# SHAPxTitanic

## 01 Load, inspect and clean data

SHapley Additive exPlanations (or SHAP for short) can be used to explain individually predictions made by ML models by calculating the contribution of each feature to each prediction. It is particularly useful to use in combination with methods that are not normally known for their interpretability. The fact that each prediction is analysed individually is also intriguing. I can see how this could be useful when tailoring a response at an individual level.

I've been interested in learning more about SHAP for a while, so thought I'd have a play around with it on the titanic dataset.

**Acknowledgements/Helpful sources** 

After doing some Googling, I found that Manuel Amunategui from Viral ML had a video detailing how to apply SHAP to the titanic dataset, and had shared his source code (https://www.viralml.com/video-content.html?v=ZkIxZ5xlMuI).

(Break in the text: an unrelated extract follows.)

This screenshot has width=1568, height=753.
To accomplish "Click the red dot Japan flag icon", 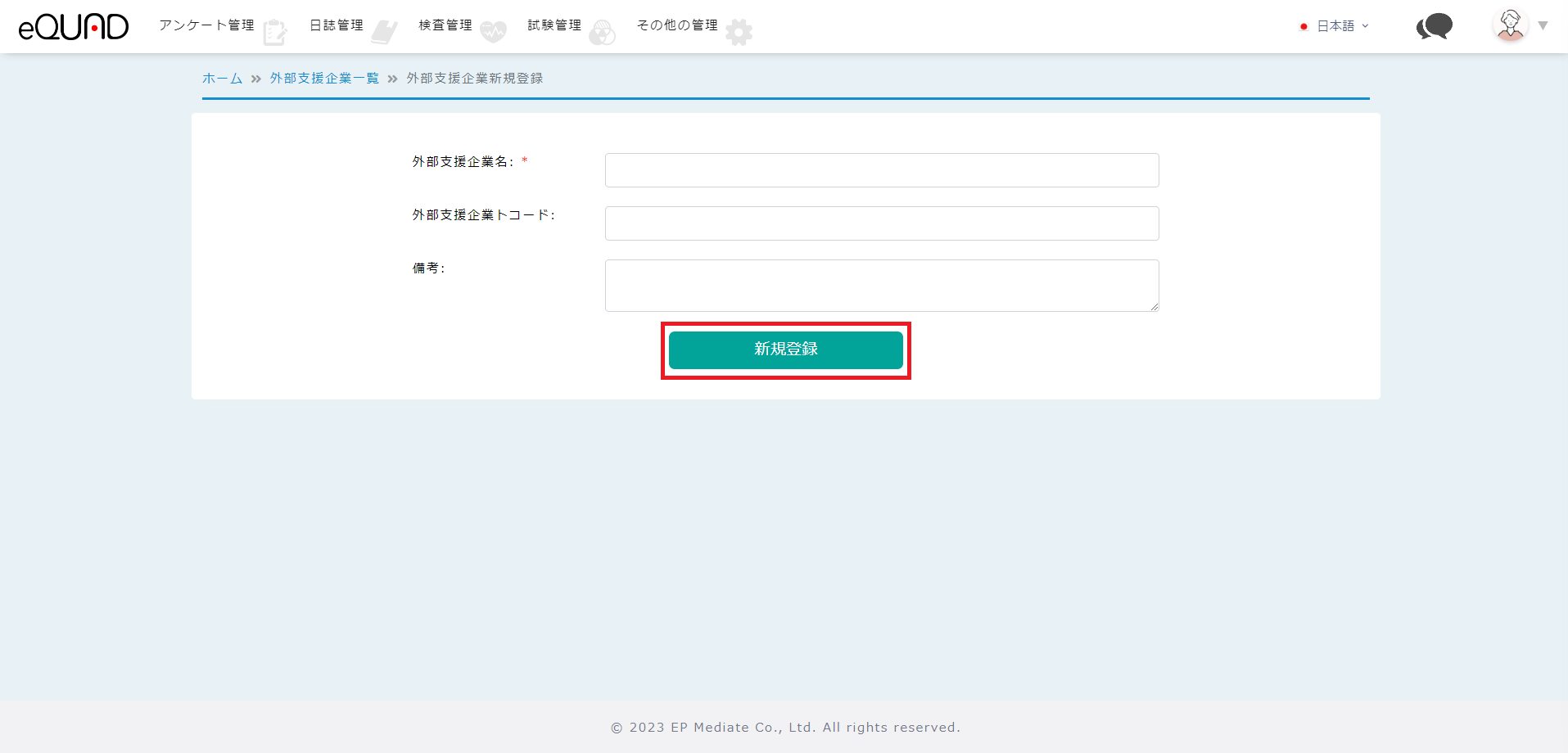I will [1304, 27].
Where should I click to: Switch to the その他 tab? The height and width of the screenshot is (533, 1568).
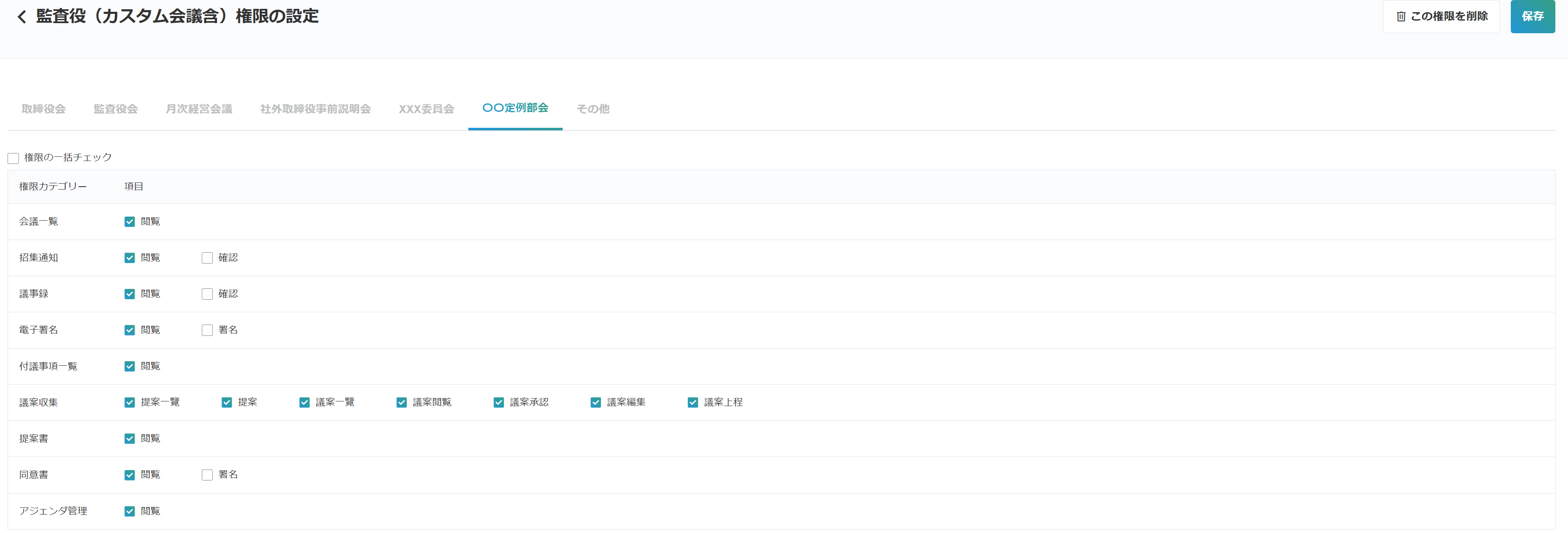pos(592,109)
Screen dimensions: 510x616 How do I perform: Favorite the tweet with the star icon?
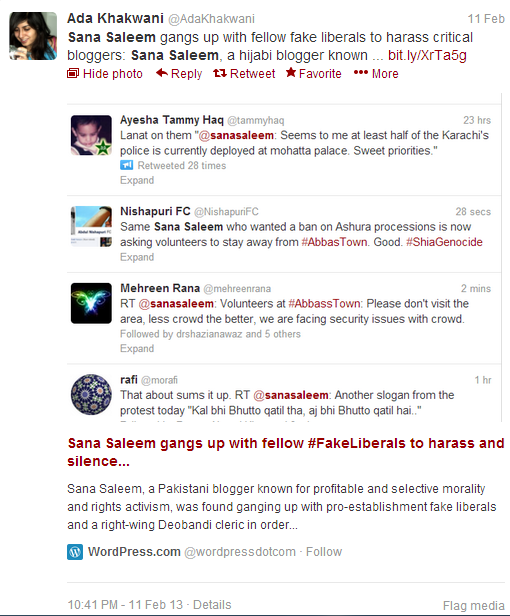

He used a model I'd not heard of before called Catboost which I'm going to look more into and use here too! I've watched a few of his videos since discovering him, and highly recommend his content :)

In [7]:
# install packages
%matplotlib inline
import matplotlib
import matplotlib.pyplot as plt
import pandas as pd
import numpy as np
import seaborn as sns
from sklearn.model_selection import train_test_split

import shap

# Load and inspect data

In [2]:
# Downloaded the titanic dataset from the Kaggle competition
titanic_df = pd.read_csv('train.csv')
titanic_df.head()

Unnamed: 0,PassengerId,Survived,Pclass,Name,Sex,Age,SibSp,Parch,Ticket,Fare,Cabin,Embarked
0,1,0,3,"Braund, Mr. Owen Harris",male,22.0,1,0,A/5 21171,7.25,,S
1,2,1,1,"Cumings, Mrs. John Bradley (Florence Briggs Th...",female,38.0,1,0,PC 17599,71.2833,C85,C
2,3,1,3,"Heikkinen, Miss. Laina",female,26.0,0,0,STON/O2. 3101282,7.925,,S
3,4,1,1,"Futrelle, Mrs. Jacques Heath (Lily May Peel)",female,35.0,1,0,113803,53.1,C123,S
4,5,0,3,"Allen, Mr. William Henry",male,35.0,0,0,373450,8.05,,S


In [6]:
titanic_df.columns

Index(['PassengerId', 'Survived', 'Pclass', 'Name', 'Sex', 'Age', 'SibSp',
       'Parch', 'Ticket', 'Fare', 'Cabin', 'Embarked'],
      dtype='object')

In [5]:
titanic_df.shape

(891, 12)

In [12]:
titanic_df.describe()

Unnamed: 0,PassengerId,Survived,Pclass,Age,SibSp,Parch,Fare
count,891.0,891.0,891.0,714.0,891.0,891.0,891.0
mean,446.0,0.383838,2.308642,29.699118,0.523008,0.381594,32.204208
std,257.353842,0.486592,0.836071,14.526497,1.102743,0.806057,49.693429
min,1.0,0.0,1.0,0.42,0.0,0.0,0.0
25%,223.5,0.0,2.0,20.125,0.0,0.0,7.9104
50%,446.0,0.0,3.0,28.0,0.0,0.0,14.4542
75%,668.5,1.0,3.0,38.0,1.0,0.0,31.0
max,891.0,1.0,3.0,80.0,8.0,6.0,512.3292


In [9]:
print(titanic_df.apply(lambda col: col.unique()))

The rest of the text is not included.